Despite the low threshold for the existence of a duty to defend (being a mere possibility of coverage based on the pleadings), the Court held that there was no possibility of coverage under this Policy and therefore no duty to defend existed. While the Claim may have alleged an event which would, on its own, give rise to coverage (the fall from the barstool), the problem for the insured defendant was that this event was pled in such a way that it was not conceptually separable from an unambiguously excluded event – the alleged assault by the bar owner.

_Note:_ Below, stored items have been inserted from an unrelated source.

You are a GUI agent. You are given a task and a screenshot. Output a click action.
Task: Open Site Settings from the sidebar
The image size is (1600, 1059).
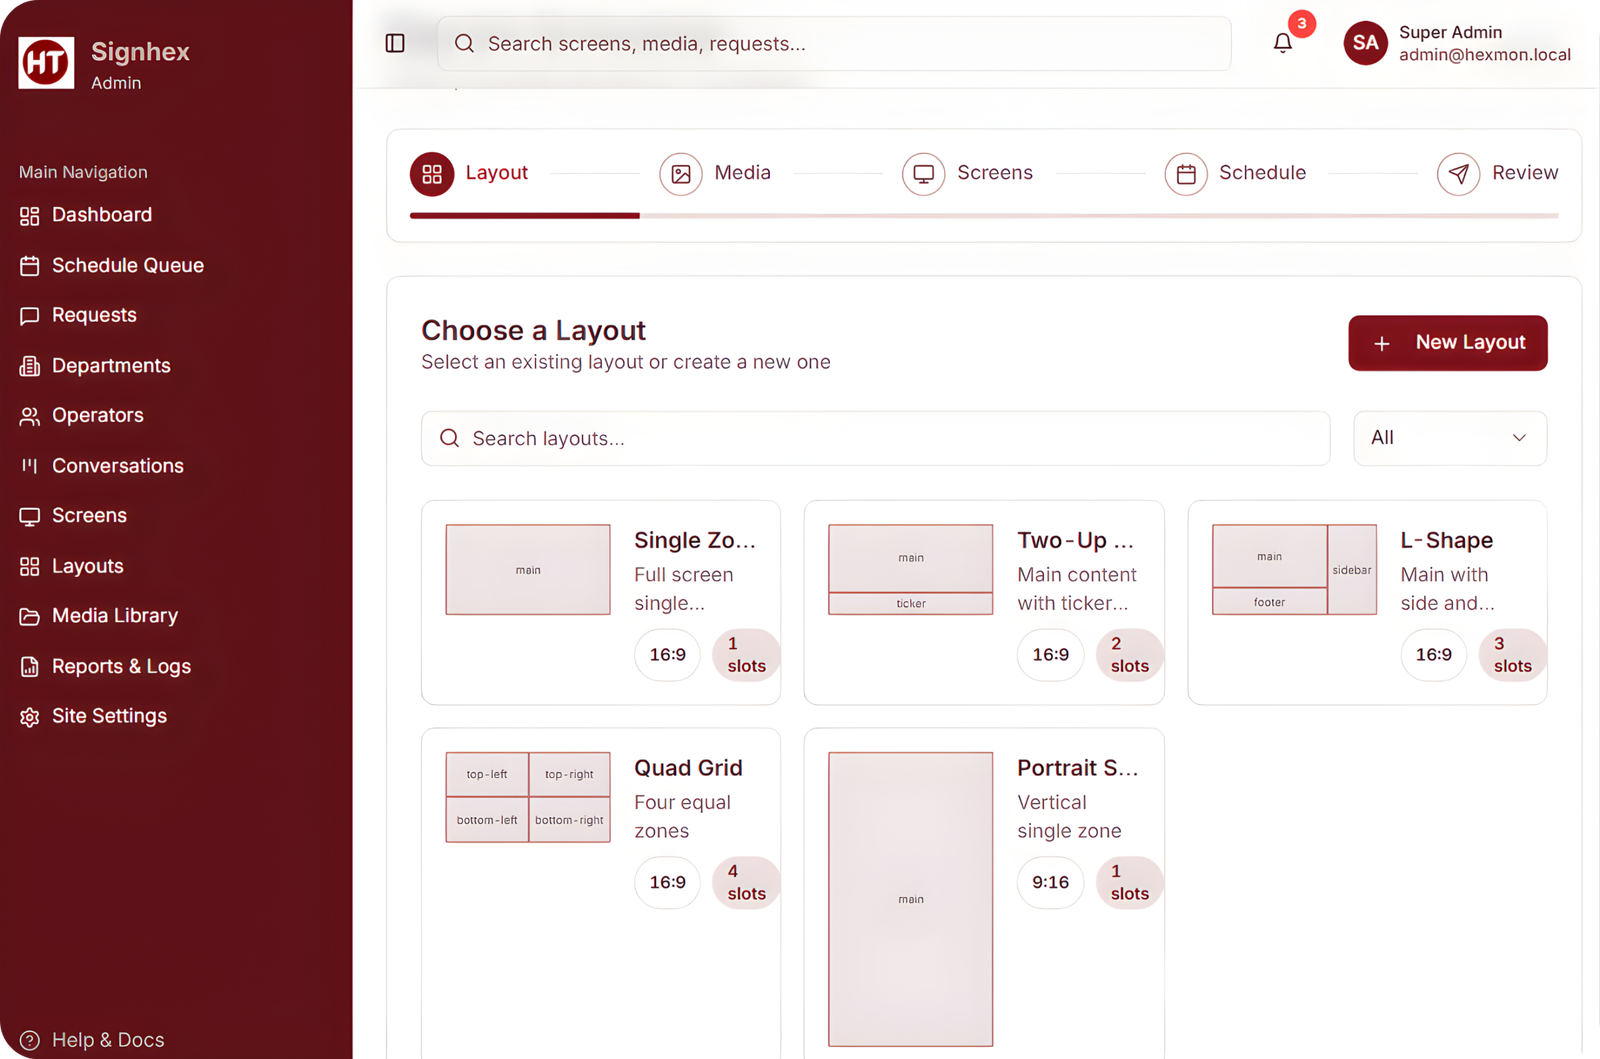[x=109, y=716]
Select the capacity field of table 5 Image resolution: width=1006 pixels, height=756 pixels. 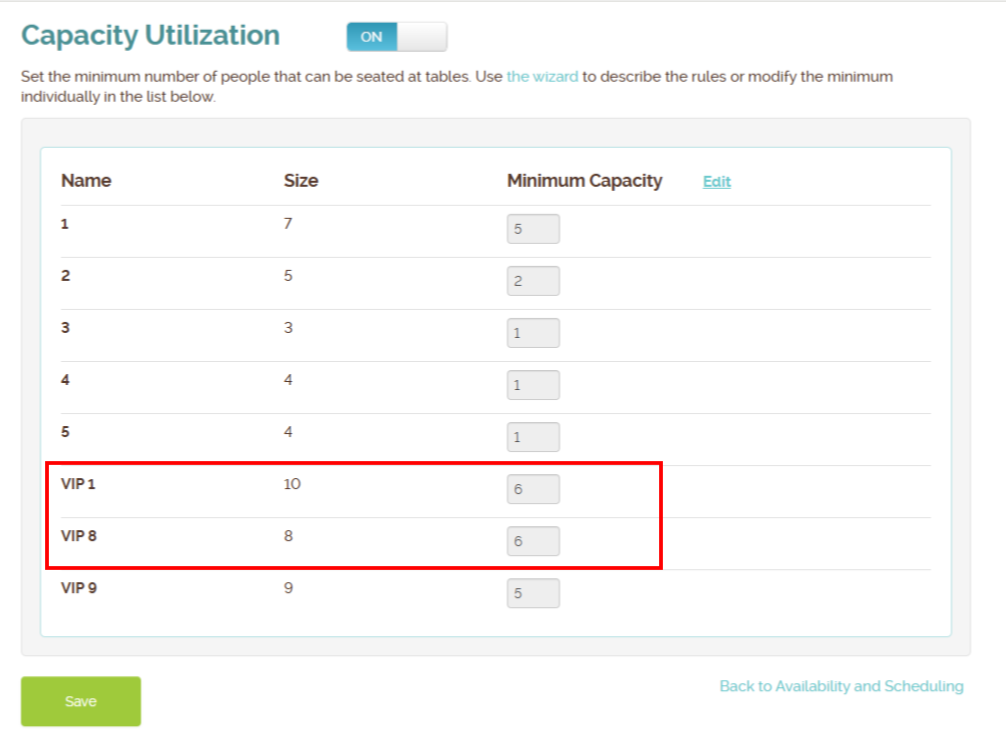pos(533,436)
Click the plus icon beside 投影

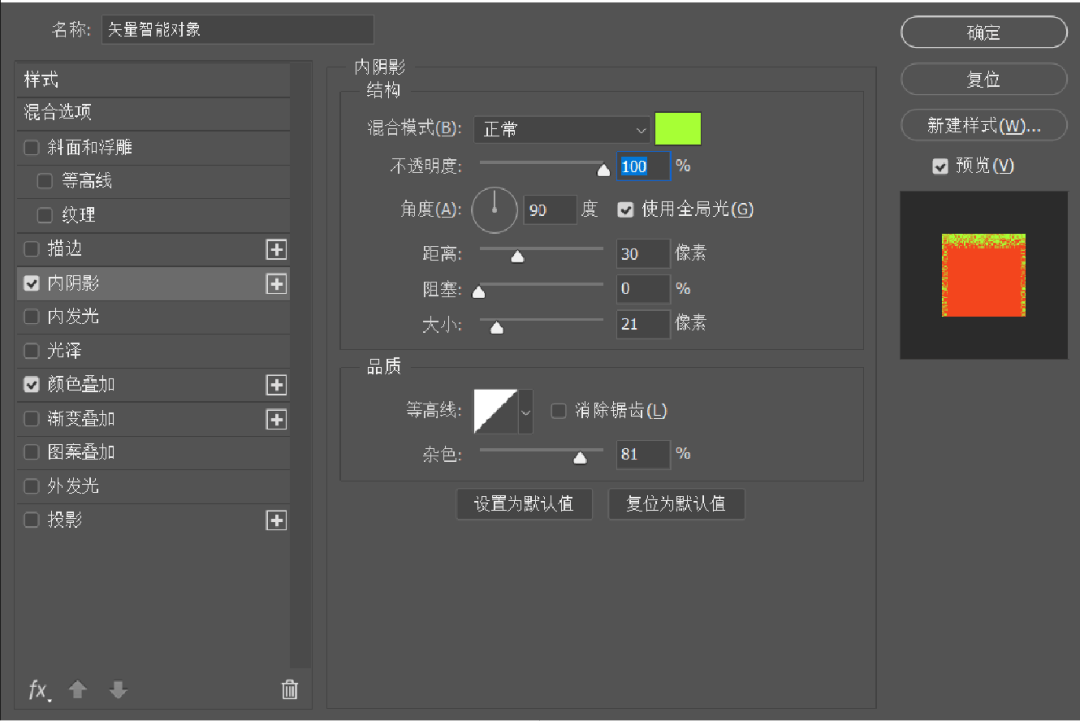[x=276, y=520]
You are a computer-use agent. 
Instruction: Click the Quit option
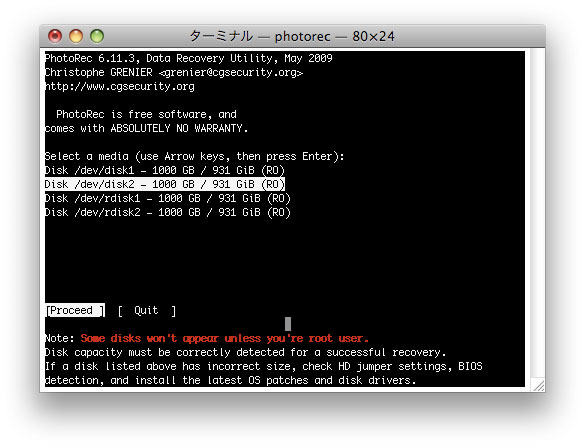click(x=147, y=310)
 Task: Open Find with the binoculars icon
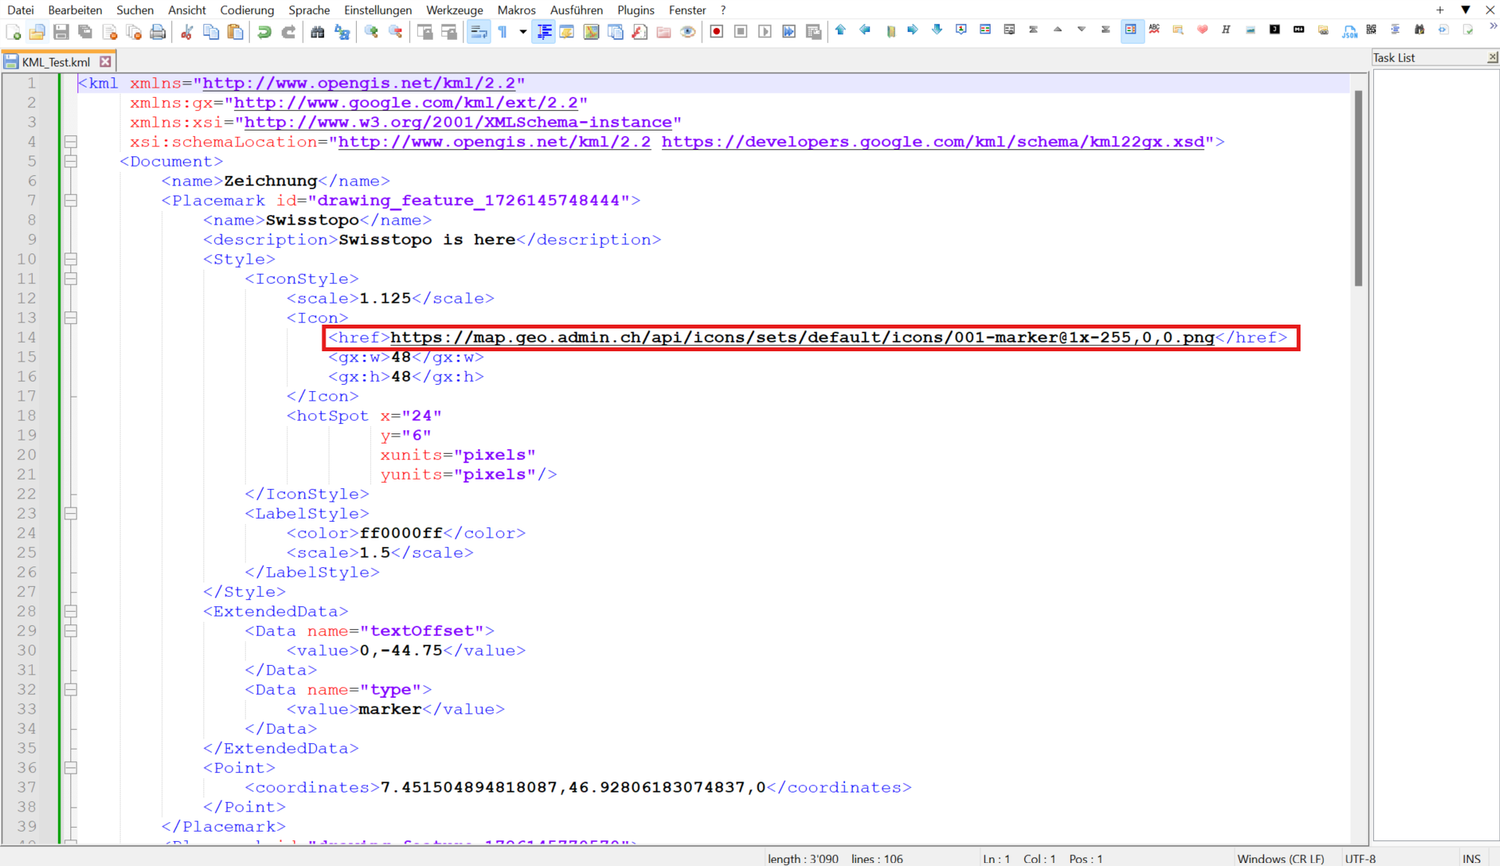tap(317, 32)
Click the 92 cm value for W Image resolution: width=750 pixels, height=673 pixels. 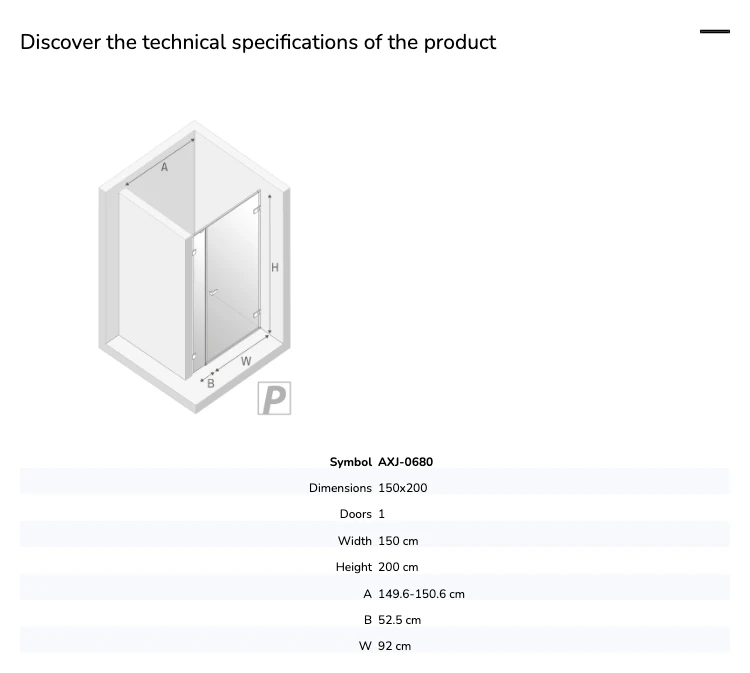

The court explained (emphasis in original):

[The Claim] includes both the falling from the stool and the alleged aggressive and physical escorting of the plaintiff by the defendant [Doug] from the premises, whereupon the plaintiff sustained his injuries… Any injuries sustained from the fall from the stool cannot be severed from the claim. The exclusionary language is drafted in the broadest terms such that the defined terms of “assault” or “battery” need only be part of the chain of events leading to the claimant’s injuries. The exclusion clauses negate coverage for bodily injury “arising out of, directly or indirectly resulting from, in consequence of, or in any way involving assault or battery”. In other words, even if there is a claim in negligence arising from the plaintiff’s fall from the barstool, the alleged events are also connected to his subsequent removal from the defendant premises, and also involve allegations of assault or battery as defined in the Policy, such that there is no duty to defend.

As a result, the Insurer was not under a duty to defend the Claim and the motion was granted, with costs to the Insurer.

This decision provides an informative counter-point to the more typical outcome of duty to defend motions, which usually result in a finding that an insurer’s duty to defend is triggered by allegations made in a claim. This case will provide guidance for counsel and the courts when faced with a pleading that raises interconnected issues of fact, some of which appear to fall within coverage, and some of which do not.